> **Text segment**
>>>

SARS lab to be probed
BEIJING (AP) -- An international team of experts is coming to examine a sealed-off SARS research lab in Beijing where two workers became sick, a World Health Organization official said Saturday.
In what could be the world's first SARS death this year, the mother of one of the workers died last week. Several hundred lab employees and people with whom the ill people came into contact were reported in quarantine.
The WHO team of two or three experts in lab biosafety will work with a group from China's Health Ministry in the next few days, said Dr. Julie Hall, leader of WHO's SARS team in Beijing.
They will interview lab workers, take samples and study equipment at the virus control institute at China's Centers for Disease Control, Hall said.
"From all of that, they will hopefully be able to draw conclusions on whether those cases were contracted in the lab and, if there is a link, what happened and what sort of breach of biosafety occurred," she said.
The WHO team, assembled at the request of the Chinese ministry, may also travel to eastern Anhui province, where one of the lab workers and her mother are from, Hall said.

<<<

> **Listed entries**

>>>

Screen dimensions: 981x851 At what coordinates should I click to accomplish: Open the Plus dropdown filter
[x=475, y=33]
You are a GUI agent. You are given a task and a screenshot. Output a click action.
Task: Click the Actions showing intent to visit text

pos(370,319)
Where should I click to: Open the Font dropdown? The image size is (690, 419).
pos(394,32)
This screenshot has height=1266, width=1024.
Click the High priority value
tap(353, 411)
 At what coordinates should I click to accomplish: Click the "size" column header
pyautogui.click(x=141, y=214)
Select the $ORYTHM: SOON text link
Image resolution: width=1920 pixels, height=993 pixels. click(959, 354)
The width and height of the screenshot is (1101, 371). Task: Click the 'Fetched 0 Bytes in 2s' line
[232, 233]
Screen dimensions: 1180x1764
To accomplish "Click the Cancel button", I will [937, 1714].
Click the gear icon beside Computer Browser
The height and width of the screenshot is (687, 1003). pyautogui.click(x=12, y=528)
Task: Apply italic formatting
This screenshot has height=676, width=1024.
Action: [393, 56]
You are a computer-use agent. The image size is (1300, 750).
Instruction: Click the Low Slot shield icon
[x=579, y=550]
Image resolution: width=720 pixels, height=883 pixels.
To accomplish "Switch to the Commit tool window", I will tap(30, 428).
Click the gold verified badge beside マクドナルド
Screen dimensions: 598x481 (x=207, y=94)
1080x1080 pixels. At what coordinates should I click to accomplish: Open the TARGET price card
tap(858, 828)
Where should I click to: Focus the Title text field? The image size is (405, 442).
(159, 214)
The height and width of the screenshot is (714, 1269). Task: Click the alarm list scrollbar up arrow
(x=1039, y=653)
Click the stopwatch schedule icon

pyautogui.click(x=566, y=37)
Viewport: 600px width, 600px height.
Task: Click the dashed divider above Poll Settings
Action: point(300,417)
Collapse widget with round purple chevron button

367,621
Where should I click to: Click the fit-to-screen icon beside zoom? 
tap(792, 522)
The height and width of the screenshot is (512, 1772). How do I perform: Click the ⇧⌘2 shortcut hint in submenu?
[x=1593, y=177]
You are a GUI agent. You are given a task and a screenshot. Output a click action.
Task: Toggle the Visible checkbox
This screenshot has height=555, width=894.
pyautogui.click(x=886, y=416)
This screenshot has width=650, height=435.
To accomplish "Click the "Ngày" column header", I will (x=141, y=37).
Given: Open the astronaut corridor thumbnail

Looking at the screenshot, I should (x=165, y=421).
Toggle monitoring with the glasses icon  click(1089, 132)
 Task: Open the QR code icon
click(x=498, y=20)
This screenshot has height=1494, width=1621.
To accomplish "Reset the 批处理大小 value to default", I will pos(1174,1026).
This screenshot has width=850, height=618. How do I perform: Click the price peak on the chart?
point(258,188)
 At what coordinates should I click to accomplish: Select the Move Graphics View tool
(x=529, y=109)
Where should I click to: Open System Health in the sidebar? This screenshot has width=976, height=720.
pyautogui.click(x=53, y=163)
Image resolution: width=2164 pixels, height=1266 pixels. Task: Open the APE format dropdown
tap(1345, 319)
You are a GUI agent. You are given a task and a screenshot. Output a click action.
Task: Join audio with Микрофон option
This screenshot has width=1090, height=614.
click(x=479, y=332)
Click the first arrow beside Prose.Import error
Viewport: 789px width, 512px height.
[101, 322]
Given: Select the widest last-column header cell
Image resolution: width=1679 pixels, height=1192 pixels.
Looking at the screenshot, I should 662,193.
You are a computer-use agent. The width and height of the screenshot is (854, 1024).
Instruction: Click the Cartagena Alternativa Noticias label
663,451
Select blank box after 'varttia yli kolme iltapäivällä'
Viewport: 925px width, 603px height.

<<<

Copy the news report about the Beijing SARS lab in full, word for word, with nothing changed.

> **Response to this task**
SARS lab to be probed
BEIJING (AP) -- An international team of experts is coming to examine a sealed-off SARS research lab in Beijing where two workers became sick, a World Health Organization official said Saturday.
In what could be the world's first SARS death this year, the mother of one of the workers died last week. Several hundred lab employees and people with whom the ill people came into contact were reported in quarantine.
The WHO team of two or three experts in lab biosafety will work with a group from China's Health Ministry in the next few days, said Dr. Julie Hall, leader of WHO's SARS team in Beijing.
They will interview lab workers, take samples and study equipment at the virus control institute at China's Centers for Disease Control, Hall said.
"From all of that, they will hopefully be able to draw conclusions on whether those cases were contracted in the lab and, if there is a link, what happened and what sort of breach of biosafety occurred," she said.
The WHO team, assembled at the request of the Chinese ministry, may also travel to eastern Anhui province, where one of the lab workers and her mother are from, Hall said.